- TASK GOAL
Rewrite all of the material below with every "GUI agent" changed to "desktop agent" and everything else left as it is. Leave the pictures out of your version.

## Begin

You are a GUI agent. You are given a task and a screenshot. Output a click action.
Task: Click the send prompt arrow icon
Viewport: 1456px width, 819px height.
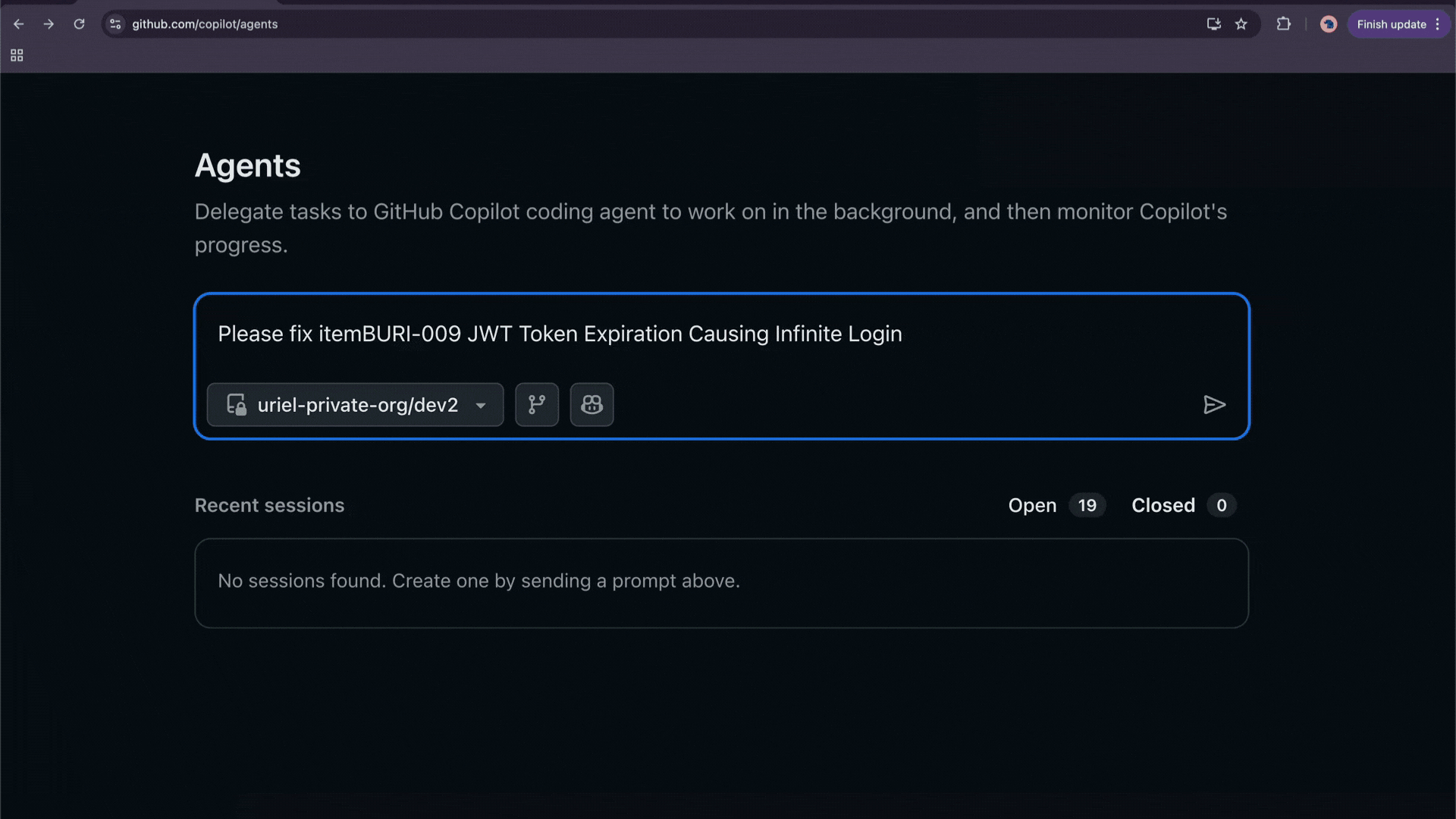pos(1214,405)
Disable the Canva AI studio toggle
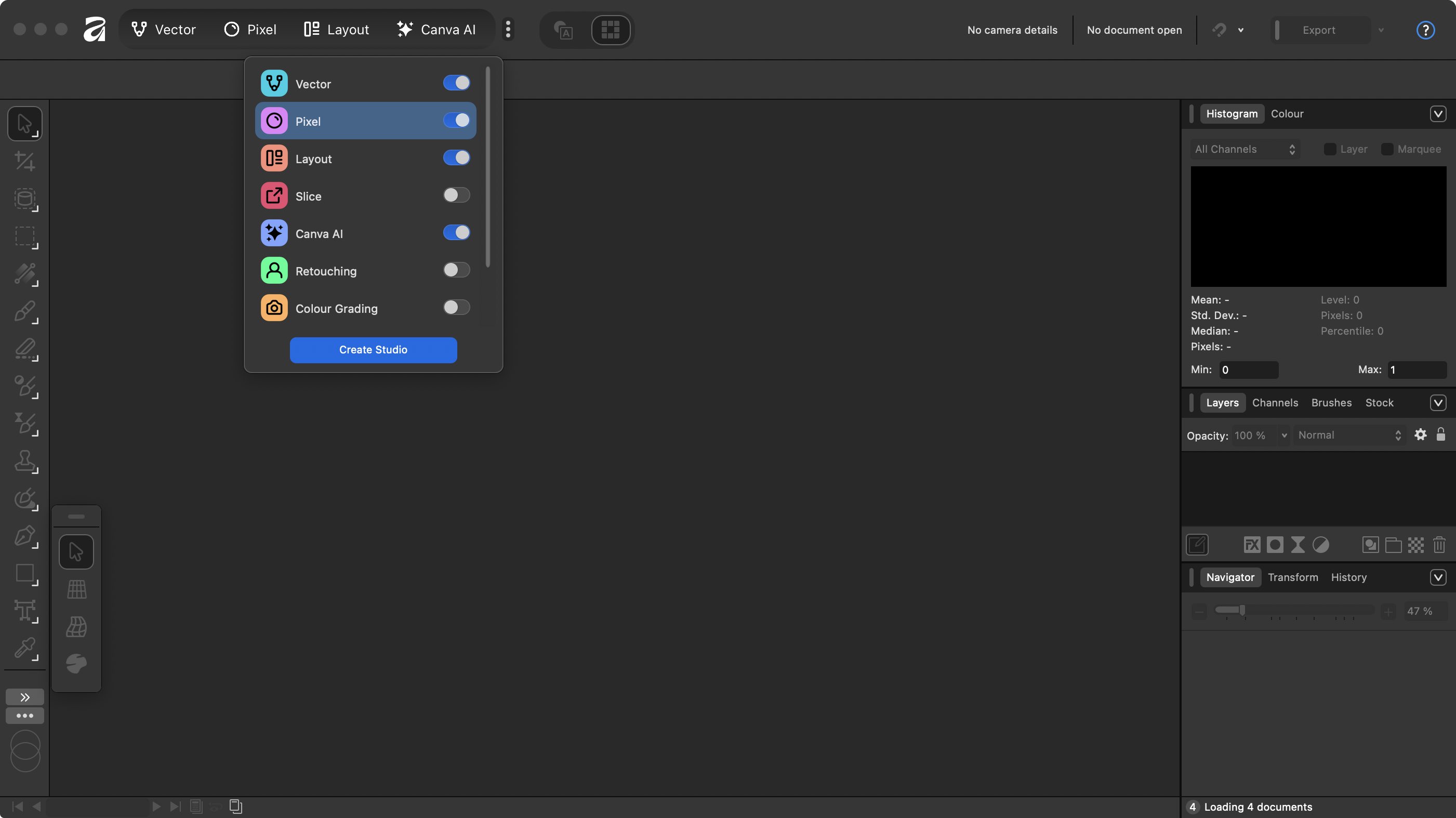Image resolution: width=1456 pixels, height=818 pixels. [456, 233]
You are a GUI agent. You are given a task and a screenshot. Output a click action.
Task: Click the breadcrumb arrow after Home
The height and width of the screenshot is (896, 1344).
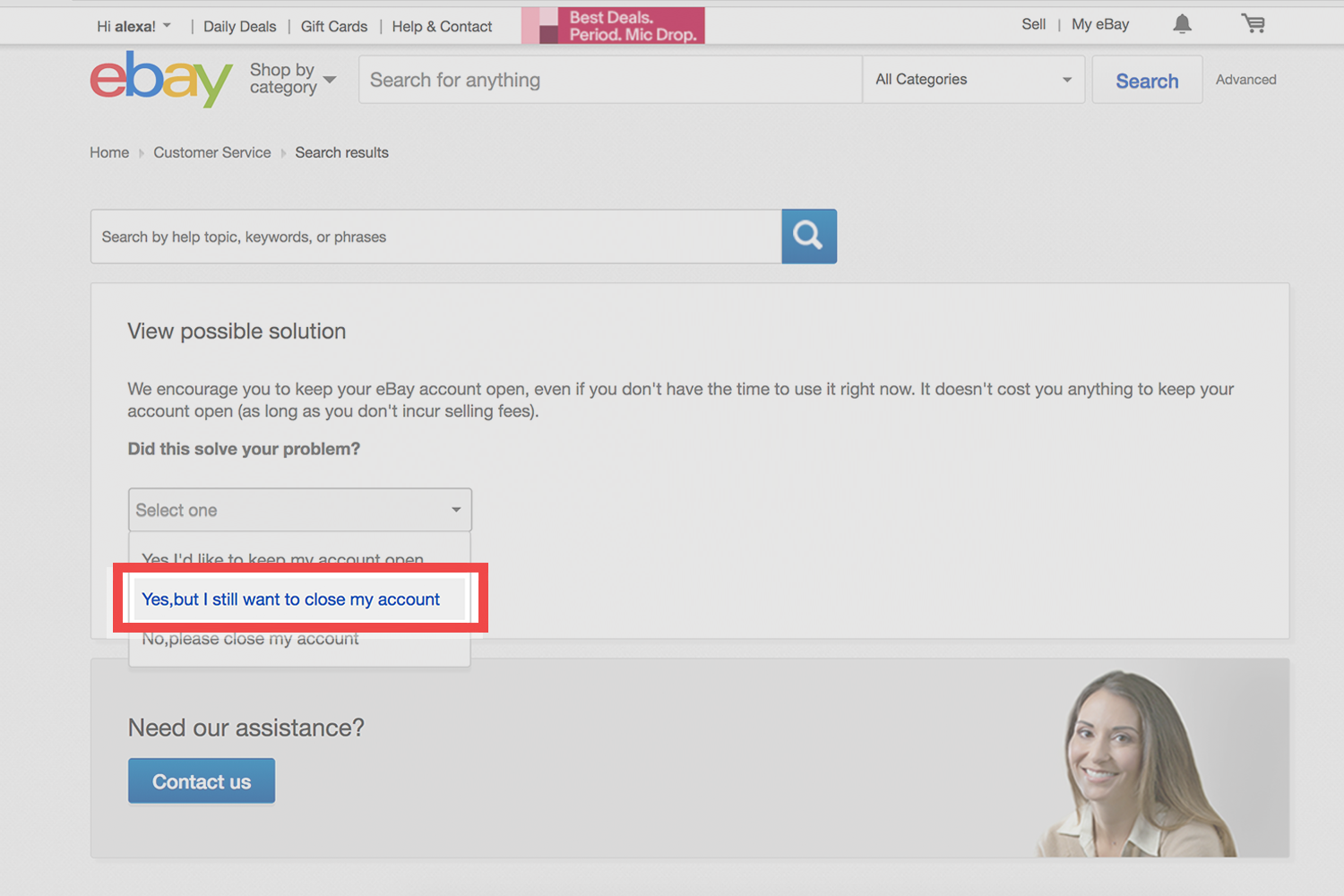click(141, 152)
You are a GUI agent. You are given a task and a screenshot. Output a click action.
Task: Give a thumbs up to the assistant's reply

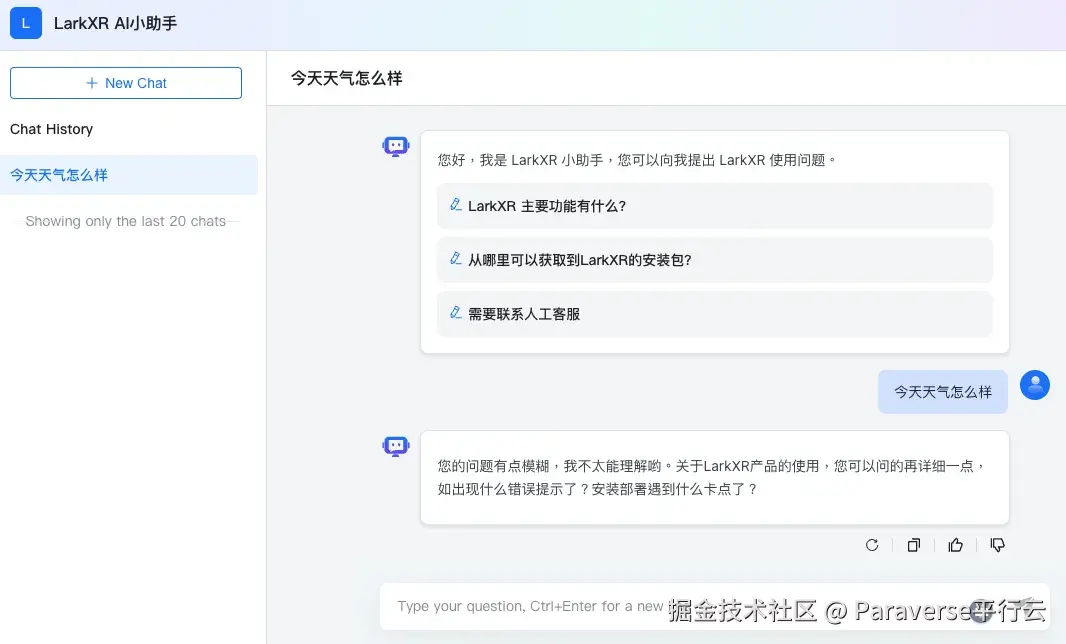[955, 545]
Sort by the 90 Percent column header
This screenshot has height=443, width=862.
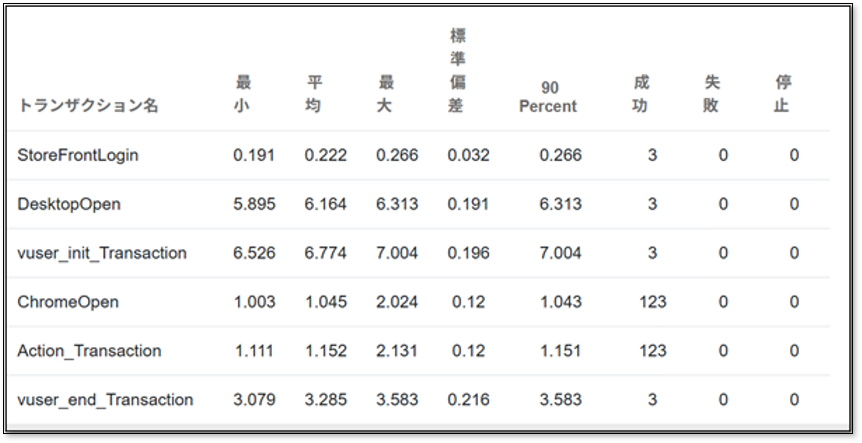[548, 97]
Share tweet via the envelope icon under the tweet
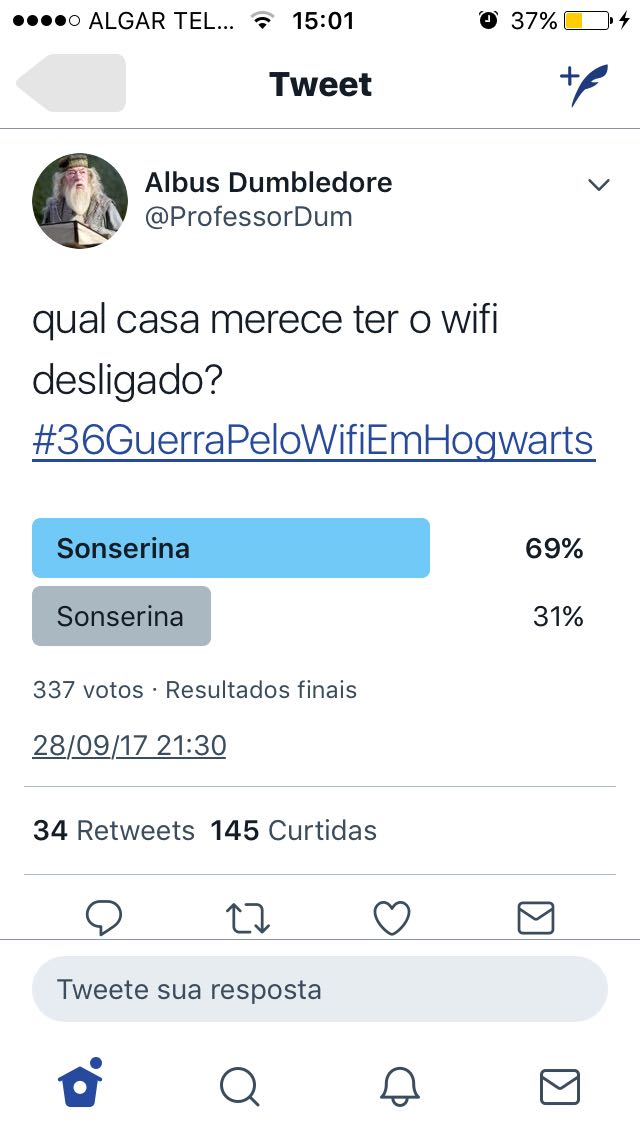 pos(536,917)
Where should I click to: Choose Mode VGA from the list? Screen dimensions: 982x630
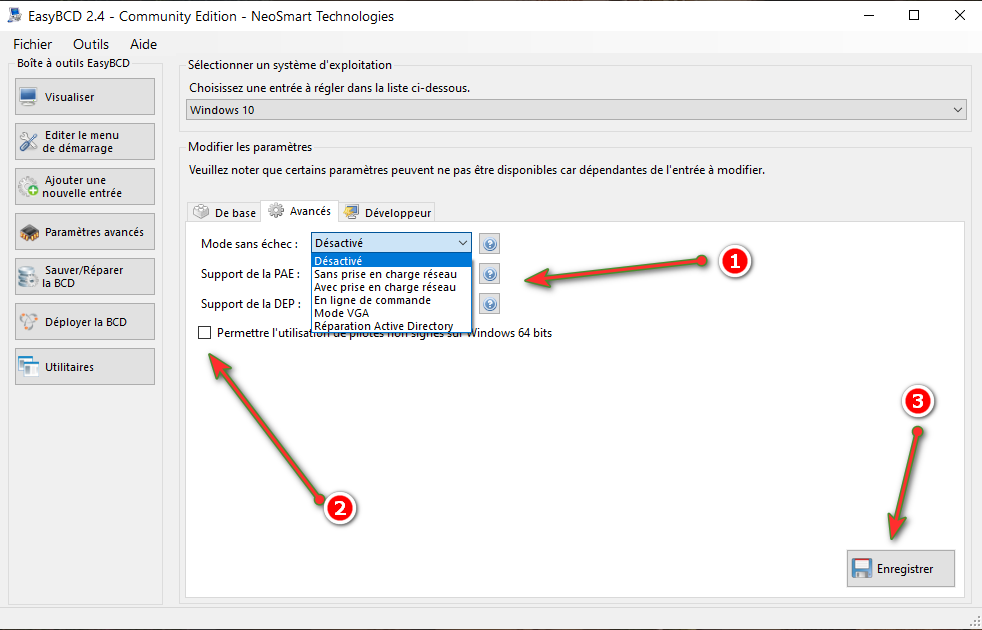[341, 313]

## End

- SOLUTION
You are a desktop agent. You are given a task and a screenshot. Output a click action.
Task: Click the send prompt arrow icon
Viewport: 1456px width, 819px height.
pos(1214,405)
Disable the Canva AI studio toggle
Image resolution: width=1456 pixels, height=818 pixels. [456, 233]
You are a desktop agent. You are given a task and a screenshot. Output a click action.
Task: Click the breadcrumb arrow after Home
The height and width of the screenshot is (896, 1344).
click(141, 152)
You are a desktop agent. You are given a task and a screenshot. Output a click action.
Task: Give a thumbs up to the assistant's reply

[955, 545]
Sort by the 90 Percent column header
This screenshot has height=443, width=862.
[548, 97]
Share tweet via the envelope icon under the tweet
 pos(536,917)
Where should I click to: Choose Mode VGA from the list? Screen dimensions: 982x630
[341, 313]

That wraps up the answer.